Tom Morris

22 April 2009

A pungent mix of programming, philosophy, pedanticism, procrastination, perplexity, peripheral political polemic, and platters of preposterousness.

Painful lessons in how not to produce a deductive logical argument

1. You know about computers.

2. Photoshop is a software package that runs on a computer.

3. Therefore, you know about Photoshop.

4. Therefore, you should spend the next five hours helping me with Photoshop for no pay.

5. What? But I thought you know about computers.

I’m an art-school dropout (I’m not kidding about that) who spends most of his day thinking in a totally abstract, non-visual manner. I still do CSS and HTML though, and can just about handle colour matching. I’ve even done some fancy sIFR stuff on a client site. Recently I changed domain name providers to avoid having to look at horrific GoDaddy lack-of-design. I read A List Apart, cruise the CSS Zen Garden and enjoy Make The Logo Bigger jokes.

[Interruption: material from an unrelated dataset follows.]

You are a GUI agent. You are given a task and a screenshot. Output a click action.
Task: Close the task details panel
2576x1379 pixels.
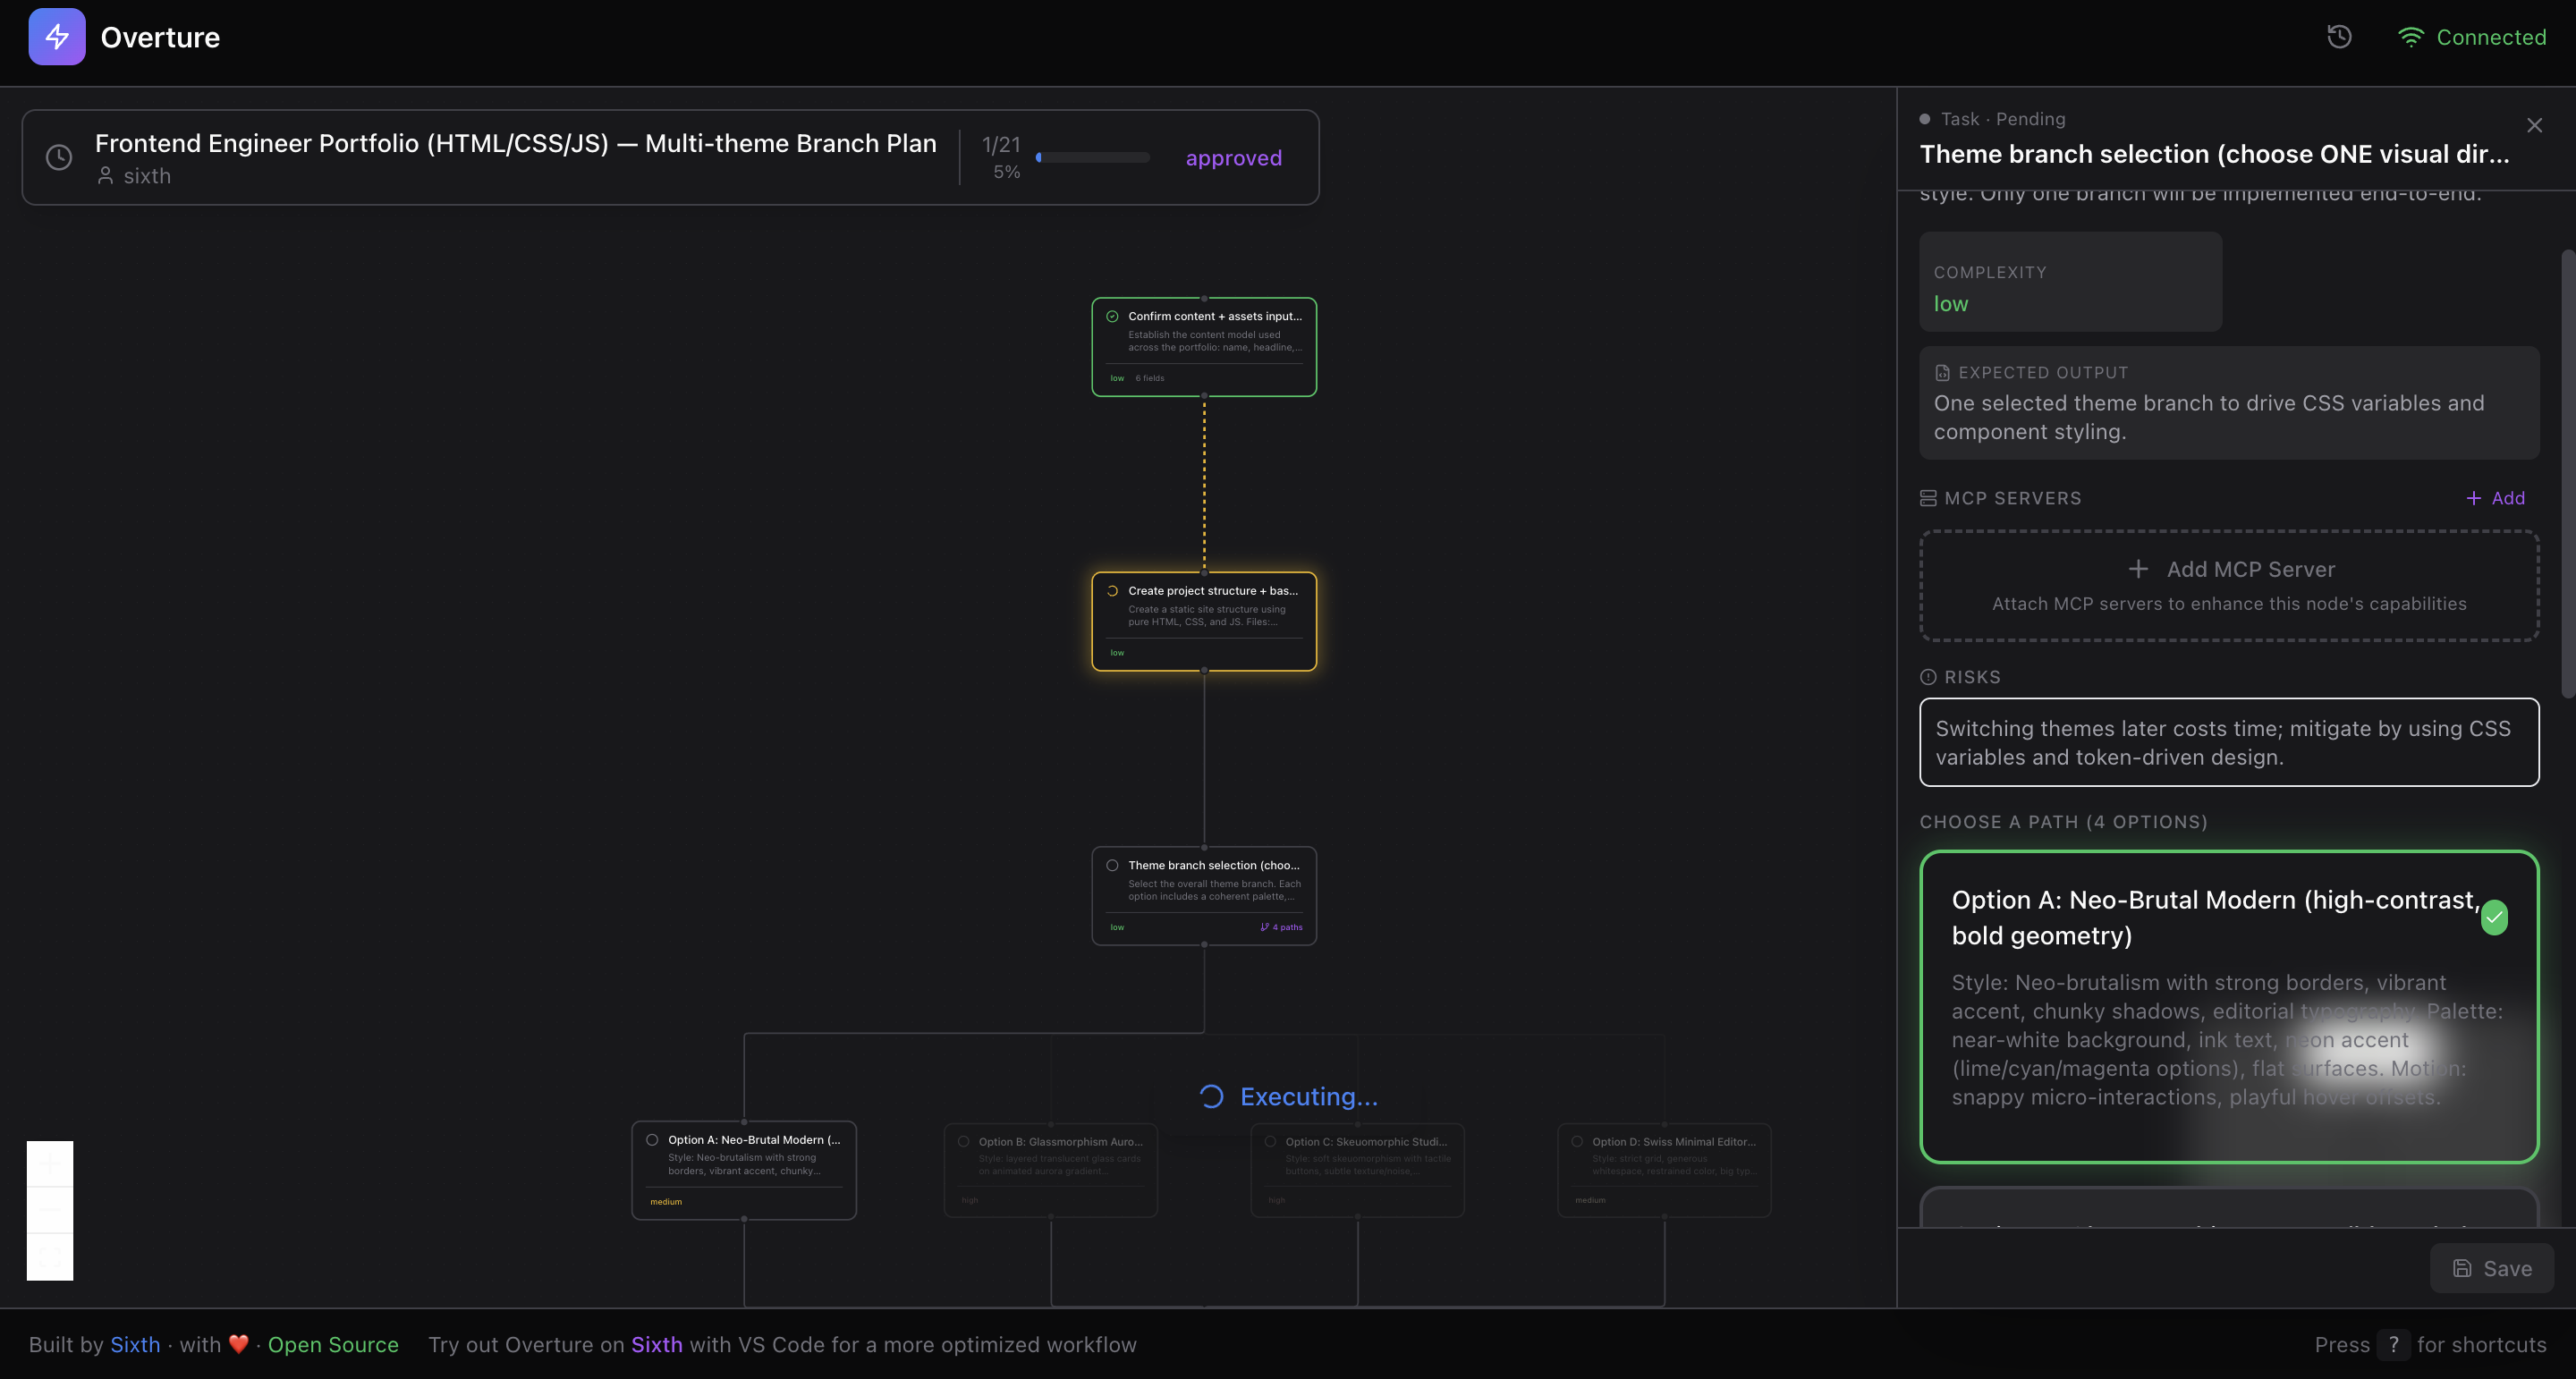tap(2534, 125)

But I’m not a designer. Just because I appreciate design and can knock some reasonable-looking CSS together doesn’t mean that I’m a designer. And I’m distressed that people can draw an inferential line from my ability to do stuff in Unix or Rails or XML or whatever to thinking that I can therefore do just about anything in any application ever, even if it requires creative skills that are outside my area of expertise. I guess, there are two ways of looking at it: the first is to take advantage of it and bilk stupid people out of their money for consulting fees, or I could do what I do best, figure out how to say “no” in the most polite way I can and take to heart that I’m not a designer, nor do I want to be. Because what I do now is much more fun.